My colleague, Gabe Jiran predicted the future!

Well, not exactly. But in a post earlier this month, he outlined some of the issues relating to whether telecommuting is a reasonable accommodation under the ADA.

And now we have some court guidance on the subject.  The road to understanding an aspect of the “reasonable accommodation” is paved with court rulings.  Read on….

Close on the heels of my last post on telecommuting as a reasonable accommodation under the Americans with Disabilities Act (“ADA”), a federal court of appeals shown itsheadlights on the issue with a new decision.

In EEOC v. Ford Motor Company, the Sixth Circuit Court of Appeals found that a former Ford employee could proceed to a trial on her claim that the company was required to allow her to telecommute on a regular basis.

First, a quick background on the plaintiff: she was a “resale buyer” at Ford who responded to emergency steel supply issues to make sure that parts manufacturers always had an adequate steel supply on hand.

According to Ford, her job required group problem solving, including interaction with other members of the resale team and suppliers.

However, because the plaintiff suffered from Irritable Bowel Syndrome (“IBS”), she was unable to come to work on a regular basis. She thus asked to telecommute up to four days per week, which was permitted in certain occasions by a company policy. Ford denied her request, and several months later terminated her for performance issues.
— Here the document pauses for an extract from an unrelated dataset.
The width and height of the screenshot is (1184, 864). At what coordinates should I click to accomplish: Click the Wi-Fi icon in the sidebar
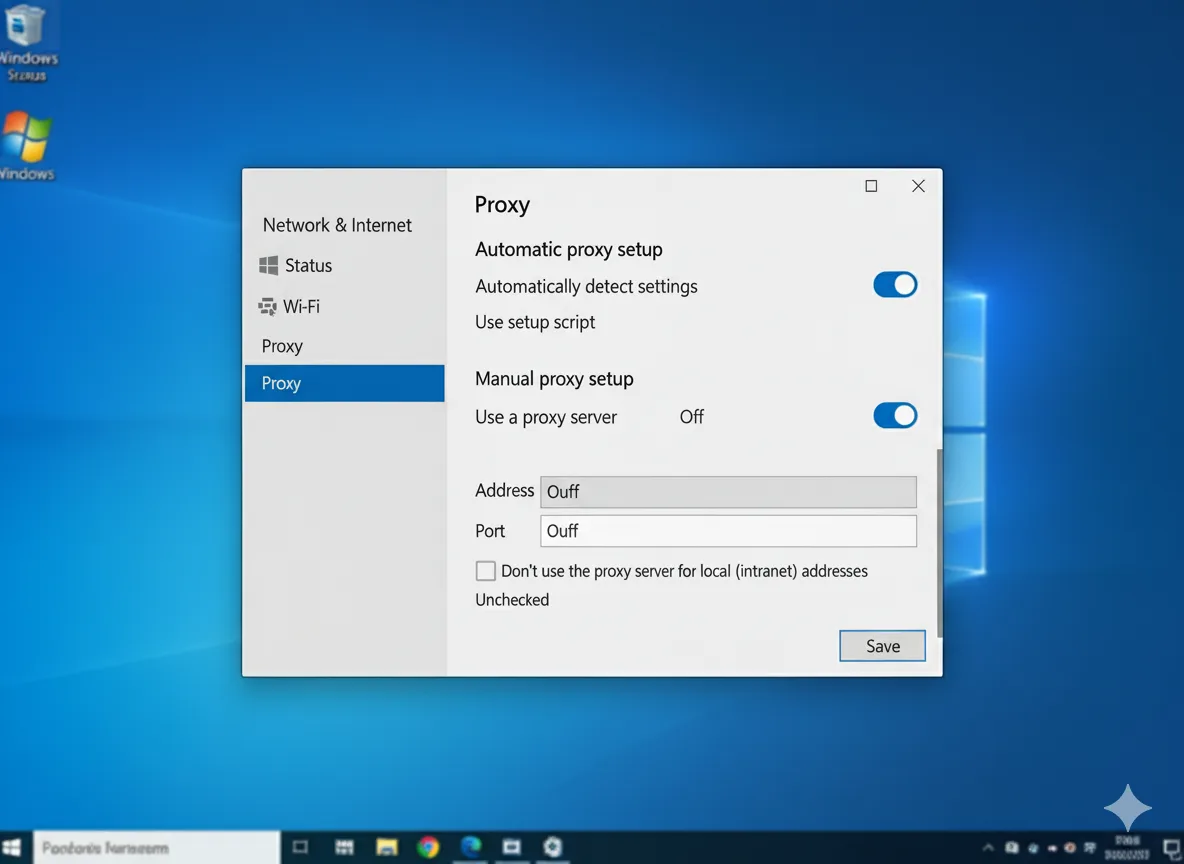pyautogui.click(x=268, y=307)
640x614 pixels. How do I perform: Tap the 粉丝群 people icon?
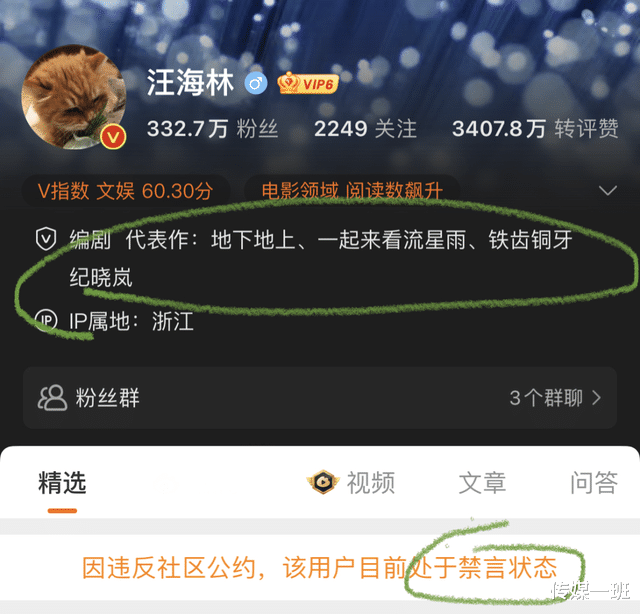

The Court decided that Ford had to consider telecommuting as an option for the plaintiff. In reaching this conclusion, the Court made some interesting observations that have implications for any employer confronted with an employee requesting to telecommute.

Here are the key points:

  1. While attendance at work is still an essential function of most jobs, “attendance” can no longer be assumed to mean presence at the physical workplace.
  2. The “workplace” is anywhere that an employee can perform the job.
  3. Even where a job requires teamwork or interaction with colleagues, an employee can often perform those functions remotely with advances in technology such as teleconferencing.
  4. Jobs suitable for telecommuting are no longer extraordinary or unique, and the universe of potential telecommuters is expanding rapidly.

The Court was careful to note that where predictable attendance during core business hours is an essential function of the job, that telecommuting may not work. However, the Court clearly took an expansive view of the company’s requirement to consider a telecommuting relationship for its employees.

While the Sixth Circuit does not cover Connecticut (we are in the Second Circuit, after all), decisions such as this can be persuasive to Connecticut courts and agencies like the CHRO.

Further, you can believe that the EEOC will use this decision in evaluating any telecommuting cases regardless of the state.

The takeaway for employers in Connecticut when “driving” forward (sorry, more car puns with a case name like this): Proceed with caution!